[作業内容]:
1) 相続の税理士選びについての文章によると、日本の相続で財産内訳のうち不動産が占める割合はどれくらいですか。
2) 相続の税理士選びについての文章を、最後の文の後から書き継いでください。

[原文]:
相続の税理士選びチェックリスト①
◎相続の相談先として適しているか? チェックリスト
当コラムの読者は、すでに特定の税理士とお付き合いのある方も多いでしょう。
ただ、次のチェックリストに一つでも心当たりがあれば、相続税についてはアドバイスを求める税理士を検討された方がいいかもしれません。
□個性の強い土地を所有している
□税理士が不動産評価について多面的な検討(不動産鑑定士による鑑定、土地家屋調査士による測量等)をしていない。または検討しない理由を説明されていない
□担当税理士の相続税申告件数が年に1~2件と少ない
□相続税試算がメモ書きレベルの簡易なものである
□相続税申告報酬(見積もり)が相場よりかなり安い
□担当税理士(担当者)があまり不動産に詳しくない
□土地の評価方法について説明がない
□土地の詳細な現地調査や役所調査をしていない
□相続税試算結果または申告書に附属書類(公図・路線価図・住宅地図等)がついていない
◎決め手はやっぱり不動産
日本の相続では、財産内訳のうち約4割を不動産が占めています。
値札のない、この不動産をいかに評価するのかが、相続税の多寡はもちろん相続の形をも決めていきます。
知識や経験の浅い税理士に委ねると、適切な答えが得られないか、または得られたとしても時間がかかりがちです。
税理士資格を持っているとはいえ、税理士になるための試験で現実世界にあるような個性豊かな土地評価の問題は出ません。試験は相続税の計算のカラクリを理解しているかどうかが重要なのであって、土地評価をあまり問題にはしていないからです。

[データ一覧]:
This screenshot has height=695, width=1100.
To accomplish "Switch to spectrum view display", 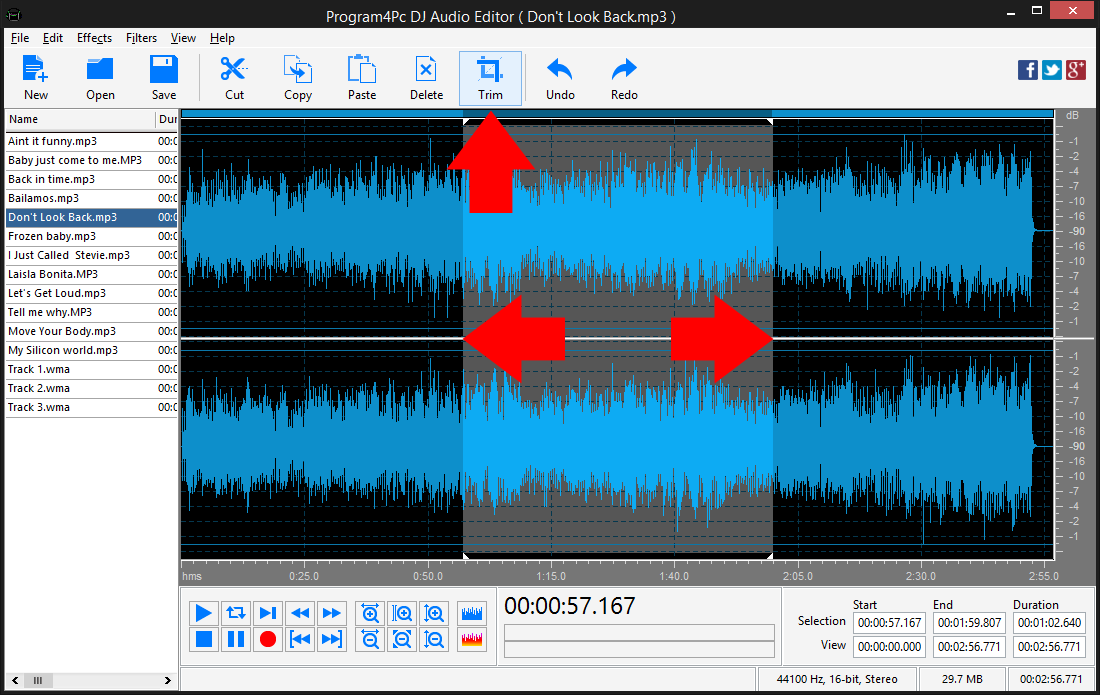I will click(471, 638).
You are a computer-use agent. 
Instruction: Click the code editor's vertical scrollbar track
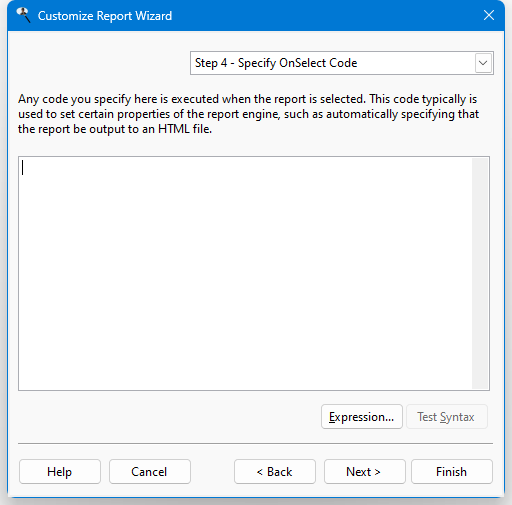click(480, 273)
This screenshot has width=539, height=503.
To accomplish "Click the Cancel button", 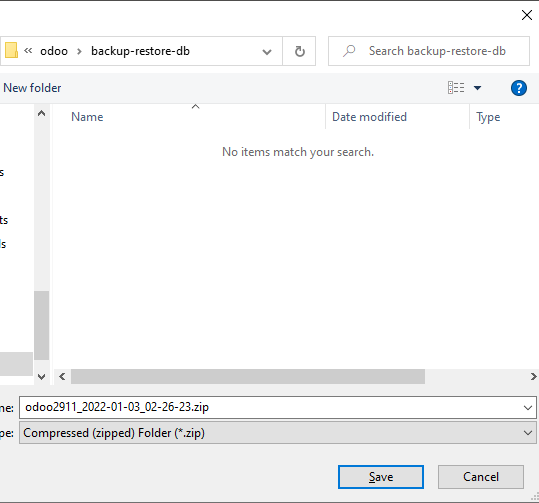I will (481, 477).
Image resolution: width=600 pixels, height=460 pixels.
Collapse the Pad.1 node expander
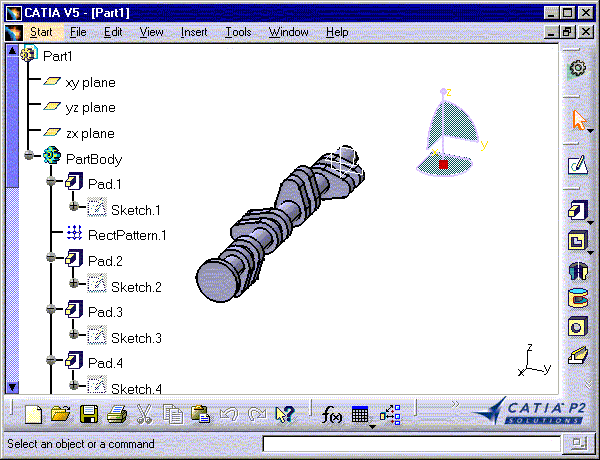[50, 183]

[作業の結果]:
1) 約4割です。

2)
試験には出にくい個性の強い土地をお持ちの方こそ、相続経験豊富な税理士に相談を寄せるべきです(余談ですが、私は机上の空論になりがちな勉強よりも実体験の方が何倍も価値があると思っています)。
◎不動産評価にはセカンドオピニオンも有効
一物四価(1つの不動産に4つの価格がある)といわれるくらい、不動産の評価額は目的によってまちまちです。
売買取引なのか、相続税申告なのか、評価をするならその目的に適合した評価額を出すべきですが、相続税において時価評価(鑑定評価)の視点が必要となることもあります。このとき頼りになる専門家に不動産鑑定士がいます。
例えば公図を見て縄延び・縄縮み(登記記録の面積と実際の面積が異なること)に気がつくかどうかは経験に左右されるもの。
税理士から評価について何も説明がないのは自信の表れかもしれませんが、価格に影響する要素に気がついていないだけという可能性もあります。説明が乏しければ、別の専門家のセカンドオピニオンも参考にすべきでしょう。 (次回に続く)
(著者:税理士 高原)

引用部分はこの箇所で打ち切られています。